Hello, one of the GPUs isn’t detected and not showing up when I run nvidia-smi. Here is the log files:
nvidia-bug-report.log.gz (5.5 MB)
kern.log (4.2 MB)
Would the issue likely be software or hardware related?
Hello, one of the GPUs isn’t detected and not showing up when I run nvidia-smi. Here is the log files:
nvidia-bug-report.log.gz (5.5 MB)
kern.log (4.2 MB)
Would the issue likely be software or hardware related?
[ 1.173703] pci 0000:41:00.0: BAR 8: no space for [mem size 0x3f0000000 64bit pref]
[ 1.173705] pci 0000:41:00.0: BAR 8: failed to assign [mem size 0x3f0000000 64bit pref]
[ 1.173707] pci 0000:41:00.0: BAR 10: no space for [mem size 0x7e000000 64bit pref]
[ 1.173708] pci 0000:41:00.0: BAR 10: failed to assign [mem size 0x7e000000 64bit pref]
[ 1.173709] pci 0000:41:00.0: BAR 7: no space for [mem size 0x00fc0000]
[ 1.173710] pci 0000:41:00.0: BAR 7: failed to assign [mem size 0x00fc0000]
[ 7.987242] kernel: NVRM: GPU 0000:41:00.0: Failed to copy vbios to system memory.
[ 7.987334] kernel: NVRM: GPU 0000:41:00.0: RmInitAdapter failed! (0x30:0xffff:948)

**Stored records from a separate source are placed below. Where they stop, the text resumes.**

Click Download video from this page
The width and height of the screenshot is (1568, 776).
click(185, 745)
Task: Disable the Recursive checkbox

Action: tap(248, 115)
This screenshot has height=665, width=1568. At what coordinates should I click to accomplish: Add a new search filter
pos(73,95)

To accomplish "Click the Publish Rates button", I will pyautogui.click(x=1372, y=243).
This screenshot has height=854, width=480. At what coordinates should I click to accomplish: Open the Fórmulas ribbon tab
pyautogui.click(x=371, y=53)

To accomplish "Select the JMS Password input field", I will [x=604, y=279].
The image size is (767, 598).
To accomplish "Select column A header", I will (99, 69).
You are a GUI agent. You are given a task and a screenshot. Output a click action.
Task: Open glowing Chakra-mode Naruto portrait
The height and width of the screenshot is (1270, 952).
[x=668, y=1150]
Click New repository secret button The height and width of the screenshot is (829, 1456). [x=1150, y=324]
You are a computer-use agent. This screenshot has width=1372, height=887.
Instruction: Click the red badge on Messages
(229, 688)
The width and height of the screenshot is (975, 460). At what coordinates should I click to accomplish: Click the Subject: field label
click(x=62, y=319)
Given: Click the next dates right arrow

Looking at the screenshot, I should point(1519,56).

Please check if setting either kernel parameter
pci=realloc
or
pci=realloc=off
helps.
Both of these kernel parameters didn’t solve the issue and logs report the same error. Note that all GPUs were working fine until recently. Any other suggestions is highly appreciated.
Maybe something wrong with driver version?
Oct 16 07:03:57 ws-cluster-01 kernel: [586195.760861] NVRM: API mismatch: the client has the version 515.76, but
Oct 16 07:03:57 ws-cluster-01 kernel: [586195.760861] NVRM: this kernel module has the version 515.65.01. Please
Oct 16 07:03:57 ws-cluster-01 kernel: [586195.760861] NVRM: make sure that this kernel module and all NVIDIA driver
Oct 16 07:03:57 ws-cluster-01 kernel: [586195.760861] NVRM: components have the same version.
Have you updated your drivers recently?
I did but not sure if that was before we are having the issue. I did try purge and reinstall nvidia drivers as part of troubleshooting recently.
It is not a driver issue but an issue between kernel, gpu and mainboard (uefi firmware). Please check if the affected gpu works in another system, it might as well be broken and requests unfulfillable resources.